Virginia Woolf would not like my writing space. I don’t necessarily have a room of my own in the apartment I share with my boyfriend, certainly not a place where I can shut the door. (Aside from the bedroom, which we of course share, but I personally cannot write in the same room as where I sleep.) What I do have is a big desk that sits against a space of wall in between the kitchen and the living room, not far from my bookshelf, that is mine and mine alone. I’ve replaced the solitude that comes from a closed door with an hour of carved out time in the morning. I’m lucky to have a partner who respects this, who, when he’s not sleeping through my morning writing hour, understands my need for this quiet, uninterrupted time of my own.
This time for me is breath-of-life vital.

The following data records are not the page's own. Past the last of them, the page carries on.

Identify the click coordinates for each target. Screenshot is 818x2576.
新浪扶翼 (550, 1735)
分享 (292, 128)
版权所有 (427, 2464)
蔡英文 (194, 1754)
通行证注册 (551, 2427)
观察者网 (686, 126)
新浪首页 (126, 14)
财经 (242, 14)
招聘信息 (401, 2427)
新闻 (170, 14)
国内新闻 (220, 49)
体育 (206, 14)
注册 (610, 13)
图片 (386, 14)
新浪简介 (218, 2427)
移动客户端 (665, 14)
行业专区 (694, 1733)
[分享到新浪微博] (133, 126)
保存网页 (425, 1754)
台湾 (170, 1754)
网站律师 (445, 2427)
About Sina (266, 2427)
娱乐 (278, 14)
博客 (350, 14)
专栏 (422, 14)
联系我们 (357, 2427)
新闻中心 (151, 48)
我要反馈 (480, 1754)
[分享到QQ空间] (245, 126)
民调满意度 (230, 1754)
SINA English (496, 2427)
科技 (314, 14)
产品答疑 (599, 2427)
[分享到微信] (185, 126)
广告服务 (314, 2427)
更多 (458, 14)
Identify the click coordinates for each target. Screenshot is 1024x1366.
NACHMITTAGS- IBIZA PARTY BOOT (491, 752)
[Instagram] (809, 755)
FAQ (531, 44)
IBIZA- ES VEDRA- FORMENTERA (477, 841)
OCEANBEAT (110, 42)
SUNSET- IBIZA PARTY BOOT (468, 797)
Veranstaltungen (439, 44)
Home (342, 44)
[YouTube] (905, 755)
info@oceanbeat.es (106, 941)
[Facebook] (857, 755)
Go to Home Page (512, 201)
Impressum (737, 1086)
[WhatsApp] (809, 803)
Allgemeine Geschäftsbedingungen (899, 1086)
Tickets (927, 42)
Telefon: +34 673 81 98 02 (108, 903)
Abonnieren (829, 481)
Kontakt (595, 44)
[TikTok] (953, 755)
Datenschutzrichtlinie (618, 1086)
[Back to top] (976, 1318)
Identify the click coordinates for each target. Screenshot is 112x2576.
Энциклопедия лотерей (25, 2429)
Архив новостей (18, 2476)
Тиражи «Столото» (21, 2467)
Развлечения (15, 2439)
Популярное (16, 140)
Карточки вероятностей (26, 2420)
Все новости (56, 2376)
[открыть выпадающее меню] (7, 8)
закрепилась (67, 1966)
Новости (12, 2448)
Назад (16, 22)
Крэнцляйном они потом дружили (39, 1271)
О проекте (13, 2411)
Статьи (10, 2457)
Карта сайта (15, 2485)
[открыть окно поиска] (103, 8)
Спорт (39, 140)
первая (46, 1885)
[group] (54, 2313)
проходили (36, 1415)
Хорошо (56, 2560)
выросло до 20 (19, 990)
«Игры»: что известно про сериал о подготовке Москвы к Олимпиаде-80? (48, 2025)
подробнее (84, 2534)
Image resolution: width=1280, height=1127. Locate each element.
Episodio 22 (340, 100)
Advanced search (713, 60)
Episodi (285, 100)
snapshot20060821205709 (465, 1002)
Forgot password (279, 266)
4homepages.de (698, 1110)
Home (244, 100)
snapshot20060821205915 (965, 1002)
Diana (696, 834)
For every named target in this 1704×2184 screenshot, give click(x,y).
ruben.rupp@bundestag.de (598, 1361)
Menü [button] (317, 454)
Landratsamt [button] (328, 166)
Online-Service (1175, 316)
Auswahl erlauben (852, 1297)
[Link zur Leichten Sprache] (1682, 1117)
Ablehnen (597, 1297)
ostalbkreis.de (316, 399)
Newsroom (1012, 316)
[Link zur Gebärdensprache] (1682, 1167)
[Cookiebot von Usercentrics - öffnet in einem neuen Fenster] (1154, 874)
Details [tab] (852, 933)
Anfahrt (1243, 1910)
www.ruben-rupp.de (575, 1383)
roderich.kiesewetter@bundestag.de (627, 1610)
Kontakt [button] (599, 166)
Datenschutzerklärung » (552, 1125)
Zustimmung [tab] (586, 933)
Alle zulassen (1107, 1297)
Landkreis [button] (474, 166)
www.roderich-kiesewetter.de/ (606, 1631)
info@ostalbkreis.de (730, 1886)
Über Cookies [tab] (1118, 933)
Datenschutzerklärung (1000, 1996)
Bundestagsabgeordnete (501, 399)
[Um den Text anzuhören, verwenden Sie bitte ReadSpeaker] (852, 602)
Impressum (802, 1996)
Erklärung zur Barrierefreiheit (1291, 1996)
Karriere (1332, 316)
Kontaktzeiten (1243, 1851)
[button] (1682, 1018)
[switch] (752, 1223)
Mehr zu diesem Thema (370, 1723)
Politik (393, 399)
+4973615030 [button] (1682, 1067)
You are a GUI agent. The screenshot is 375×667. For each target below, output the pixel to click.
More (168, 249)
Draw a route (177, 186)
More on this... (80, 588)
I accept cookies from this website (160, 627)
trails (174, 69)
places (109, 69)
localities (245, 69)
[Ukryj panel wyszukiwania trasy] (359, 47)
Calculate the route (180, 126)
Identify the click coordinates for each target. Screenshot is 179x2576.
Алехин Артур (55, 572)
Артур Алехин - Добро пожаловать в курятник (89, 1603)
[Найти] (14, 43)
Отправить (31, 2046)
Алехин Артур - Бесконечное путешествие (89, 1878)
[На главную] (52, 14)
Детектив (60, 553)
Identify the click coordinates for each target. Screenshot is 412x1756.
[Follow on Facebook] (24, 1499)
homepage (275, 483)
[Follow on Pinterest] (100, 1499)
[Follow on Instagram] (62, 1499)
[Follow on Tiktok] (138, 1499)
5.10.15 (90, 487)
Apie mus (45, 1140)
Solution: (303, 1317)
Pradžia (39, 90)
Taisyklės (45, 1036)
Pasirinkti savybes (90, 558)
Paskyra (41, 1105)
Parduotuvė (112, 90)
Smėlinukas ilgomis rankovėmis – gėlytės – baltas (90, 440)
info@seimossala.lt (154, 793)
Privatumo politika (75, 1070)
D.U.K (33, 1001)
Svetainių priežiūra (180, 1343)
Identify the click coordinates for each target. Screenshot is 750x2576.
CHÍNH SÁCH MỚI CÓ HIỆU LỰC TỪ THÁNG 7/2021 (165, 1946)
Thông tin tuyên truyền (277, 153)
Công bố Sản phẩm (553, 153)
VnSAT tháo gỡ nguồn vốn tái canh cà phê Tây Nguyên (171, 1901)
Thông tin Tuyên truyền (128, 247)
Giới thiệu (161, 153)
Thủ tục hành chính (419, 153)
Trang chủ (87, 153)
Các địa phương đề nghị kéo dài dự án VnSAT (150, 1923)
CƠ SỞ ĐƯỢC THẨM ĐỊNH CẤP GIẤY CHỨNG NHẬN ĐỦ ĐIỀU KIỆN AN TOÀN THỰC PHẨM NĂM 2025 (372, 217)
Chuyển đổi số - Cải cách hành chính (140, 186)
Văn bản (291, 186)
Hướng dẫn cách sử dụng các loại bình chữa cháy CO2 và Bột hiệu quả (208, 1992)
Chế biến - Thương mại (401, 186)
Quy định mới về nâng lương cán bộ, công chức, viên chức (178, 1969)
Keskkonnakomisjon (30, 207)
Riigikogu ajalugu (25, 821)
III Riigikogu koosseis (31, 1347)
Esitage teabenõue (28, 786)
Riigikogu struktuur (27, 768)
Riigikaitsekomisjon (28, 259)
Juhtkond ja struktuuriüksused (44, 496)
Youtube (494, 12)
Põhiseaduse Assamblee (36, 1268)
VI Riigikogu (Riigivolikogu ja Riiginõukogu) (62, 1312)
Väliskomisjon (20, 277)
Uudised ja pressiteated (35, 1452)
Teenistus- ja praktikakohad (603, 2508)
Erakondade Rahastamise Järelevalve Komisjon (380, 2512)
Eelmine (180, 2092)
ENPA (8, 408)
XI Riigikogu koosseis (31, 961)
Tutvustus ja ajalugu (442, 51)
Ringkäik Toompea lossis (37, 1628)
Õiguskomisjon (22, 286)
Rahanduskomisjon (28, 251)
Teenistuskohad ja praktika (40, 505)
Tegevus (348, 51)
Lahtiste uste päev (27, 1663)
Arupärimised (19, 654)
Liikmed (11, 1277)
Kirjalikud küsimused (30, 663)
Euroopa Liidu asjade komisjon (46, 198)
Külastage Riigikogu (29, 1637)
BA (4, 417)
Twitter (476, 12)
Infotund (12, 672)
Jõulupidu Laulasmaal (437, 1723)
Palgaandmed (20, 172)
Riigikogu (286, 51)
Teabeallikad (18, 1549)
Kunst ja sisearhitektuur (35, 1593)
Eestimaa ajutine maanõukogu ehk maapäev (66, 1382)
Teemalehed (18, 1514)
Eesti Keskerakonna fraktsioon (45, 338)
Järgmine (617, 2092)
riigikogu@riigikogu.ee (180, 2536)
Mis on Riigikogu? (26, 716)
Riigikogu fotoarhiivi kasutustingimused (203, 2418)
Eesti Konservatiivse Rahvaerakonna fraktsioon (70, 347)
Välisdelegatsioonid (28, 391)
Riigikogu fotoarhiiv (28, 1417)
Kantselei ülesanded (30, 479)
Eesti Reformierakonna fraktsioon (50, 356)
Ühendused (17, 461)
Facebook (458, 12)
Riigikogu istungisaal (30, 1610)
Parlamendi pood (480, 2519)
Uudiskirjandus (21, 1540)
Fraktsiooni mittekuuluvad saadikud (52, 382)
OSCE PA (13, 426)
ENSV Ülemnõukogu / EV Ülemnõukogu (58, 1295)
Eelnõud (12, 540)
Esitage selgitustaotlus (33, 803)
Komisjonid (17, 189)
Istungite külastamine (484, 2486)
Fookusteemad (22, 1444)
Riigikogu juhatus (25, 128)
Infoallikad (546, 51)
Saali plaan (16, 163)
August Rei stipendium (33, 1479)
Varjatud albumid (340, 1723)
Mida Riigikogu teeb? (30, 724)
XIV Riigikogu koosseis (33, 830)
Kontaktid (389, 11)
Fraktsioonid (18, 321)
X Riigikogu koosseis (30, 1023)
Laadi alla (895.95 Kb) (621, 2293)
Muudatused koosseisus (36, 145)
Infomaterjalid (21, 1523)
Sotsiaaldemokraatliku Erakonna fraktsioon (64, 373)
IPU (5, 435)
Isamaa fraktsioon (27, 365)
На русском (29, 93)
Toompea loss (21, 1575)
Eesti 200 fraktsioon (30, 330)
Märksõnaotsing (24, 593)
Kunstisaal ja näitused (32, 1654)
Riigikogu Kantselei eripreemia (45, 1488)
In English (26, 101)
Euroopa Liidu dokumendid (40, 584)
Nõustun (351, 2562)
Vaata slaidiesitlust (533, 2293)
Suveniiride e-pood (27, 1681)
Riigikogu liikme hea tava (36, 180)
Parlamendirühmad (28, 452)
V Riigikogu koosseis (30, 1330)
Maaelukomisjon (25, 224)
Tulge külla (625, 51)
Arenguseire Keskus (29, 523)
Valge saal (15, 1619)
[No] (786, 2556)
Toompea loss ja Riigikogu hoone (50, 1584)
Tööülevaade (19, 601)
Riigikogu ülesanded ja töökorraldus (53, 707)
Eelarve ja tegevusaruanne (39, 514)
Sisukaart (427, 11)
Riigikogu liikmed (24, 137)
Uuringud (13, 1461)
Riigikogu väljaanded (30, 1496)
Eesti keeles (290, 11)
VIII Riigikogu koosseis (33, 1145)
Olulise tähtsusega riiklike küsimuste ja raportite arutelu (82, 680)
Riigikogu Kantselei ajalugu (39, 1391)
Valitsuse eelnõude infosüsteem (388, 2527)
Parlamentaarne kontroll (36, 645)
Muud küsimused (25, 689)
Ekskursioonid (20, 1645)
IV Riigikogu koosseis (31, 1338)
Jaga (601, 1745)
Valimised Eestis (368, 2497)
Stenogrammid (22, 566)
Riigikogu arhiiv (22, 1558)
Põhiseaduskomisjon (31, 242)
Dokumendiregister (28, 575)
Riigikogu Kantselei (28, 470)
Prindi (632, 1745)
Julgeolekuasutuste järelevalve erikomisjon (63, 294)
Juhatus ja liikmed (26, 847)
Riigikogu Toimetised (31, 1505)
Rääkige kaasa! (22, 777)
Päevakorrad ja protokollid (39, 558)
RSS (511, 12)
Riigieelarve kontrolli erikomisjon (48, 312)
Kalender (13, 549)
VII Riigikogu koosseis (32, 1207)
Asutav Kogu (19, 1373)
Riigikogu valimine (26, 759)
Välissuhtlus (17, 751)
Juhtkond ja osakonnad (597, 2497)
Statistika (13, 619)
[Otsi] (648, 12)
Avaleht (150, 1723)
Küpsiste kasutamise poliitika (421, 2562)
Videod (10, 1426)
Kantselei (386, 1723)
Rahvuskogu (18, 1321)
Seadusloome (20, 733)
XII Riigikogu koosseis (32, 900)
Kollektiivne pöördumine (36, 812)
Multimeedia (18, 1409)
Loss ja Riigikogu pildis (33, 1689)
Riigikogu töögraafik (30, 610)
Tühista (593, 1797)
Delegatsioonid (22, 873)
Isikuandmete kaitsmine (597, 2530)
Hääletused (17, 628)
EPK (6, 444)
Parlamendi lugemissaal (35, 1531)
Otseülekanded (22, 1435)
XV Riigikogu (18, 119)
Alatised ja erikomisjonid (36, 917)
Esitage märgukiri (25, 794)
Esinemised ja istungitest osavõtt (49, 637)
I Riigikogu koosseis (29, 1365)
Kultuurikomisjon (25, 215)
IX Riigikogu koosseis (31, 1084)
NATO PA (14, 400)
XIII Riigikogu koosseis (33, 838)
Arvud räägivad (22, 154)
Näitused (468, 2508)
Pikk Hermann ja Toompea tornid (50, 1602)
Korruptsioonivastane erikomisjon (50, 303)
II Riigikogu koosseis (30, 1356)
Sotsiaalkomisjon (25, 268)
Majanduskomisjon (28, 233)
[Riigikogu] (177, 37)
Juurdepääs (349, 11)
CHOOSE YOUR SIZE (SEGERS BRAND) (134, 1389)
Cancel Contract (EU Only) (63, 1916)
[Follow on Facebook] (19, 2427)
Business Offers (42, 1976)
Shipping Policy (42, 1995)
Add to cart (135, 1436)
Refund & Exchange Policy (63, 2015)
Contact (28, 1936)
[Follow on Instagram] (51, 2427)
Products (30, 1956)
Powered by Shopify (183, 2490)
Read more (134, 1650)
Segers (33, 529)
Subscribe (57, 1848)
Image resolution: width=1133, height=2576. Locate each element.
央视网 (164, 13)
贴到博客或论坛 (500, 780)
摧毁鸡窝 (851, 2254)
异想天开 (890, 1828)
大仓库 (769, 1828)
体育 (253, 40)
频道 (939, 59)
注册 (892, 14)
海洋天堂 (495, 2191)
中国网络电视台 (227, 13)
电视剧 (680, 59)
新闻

In the morning, my head is the clearest, and I can fully escape into a short story or longer piece I’m working on before my mind catches up to thinking about the rest of the day. This is when I am at my best creative self. I work full time, and I’ve never been a person who can find my creative space in the evening when my head is already clogged from the happenings of the day. By the time I’ve finished work and practiced yoga (another necessary “me-time” part of my day), there’s dinner and another hour or so of winding down before I fall asleep, so the morning is the only time I have to write. If I didn’t have it, I would absolutely feel like something was missing.
I say this because I understand how important it is, as a creative person, to make the time and space for your art. One of the most unpleasant years of my life—I say this in relative terms, I acknowledge I’m a privileged person who had a job and food and all the trappings of a normal adulthood—was spent working at a law firm, writing for lawyers, and realizing the only time I had for my own writing was a few hour block on the weekend, and several times that few hour block turned into a one hour block, if at all, because there was grocery shopping and cleaning and weekend things that needed to happen.
It wasn’t until six months into this job that I decided in order to change the way I perceived my day, indeed, change the entire focal point of it, was to force myself to wake an hour earlier than needed, spend a few minutes meditating, and the rest of the time writing. Only then was I able to reclaim my sanity. When I started at my current job, It was an absolute breath of air: more relaxed hours, working with artists who understand the need for creative space, having colleagues who celebrated the two weeks I took off to attend a writing residency in the middle of the country. They understand and appreciate this need.
I can say that I’m lucky. For many, creating this space doesn’t necessarily come easily. There can be logistical concerns: not all of us live alone, or live with a person or people who understand the need for this time. Some of us have children, or loud roommates, or less understanding partners. We may not have a desk of our own, or a non-communal space that we can occupy for an hour each day.
And then there can be motivational concerns. Making room in your life for your own creative space comes with its own set of impediments. There’s fear involved, anxiety, reminders of a million other things you could be doing (There are dishes in the sink! How can you be writing when there are dirty dishes in the sink?), there’s the voice that pops up to tell you you’re selfish for taking this time out for yourself. It can take a tremendous effort to ignore all of these internal and external distractions in order to just sit down and create.
But this is what you need to remember: you are worth it, and your creative self needs it. Creating is not a selfish act. Creating is your time to put forth into the world your thoughts, feelings, ideas. It impacts change, whether just in you and how you perceive the world around you, or on a larger scale. It is necessary and worthwhile and your life will be better because of it.
I urge you to find that space, and then urge others to find that space. Maybe it’s your kitchen table. Maybe it’s your bedroom. Maybe it’s an hour before your roommates wake up, or for thirty minutes after your kids go to sleep. Just find a time that is only for you, where your phone is put elsewhere, distractions have dissipated, the voice in your head is quieted, and you can fall into that space and just create. The dishes can wait, your story cannot.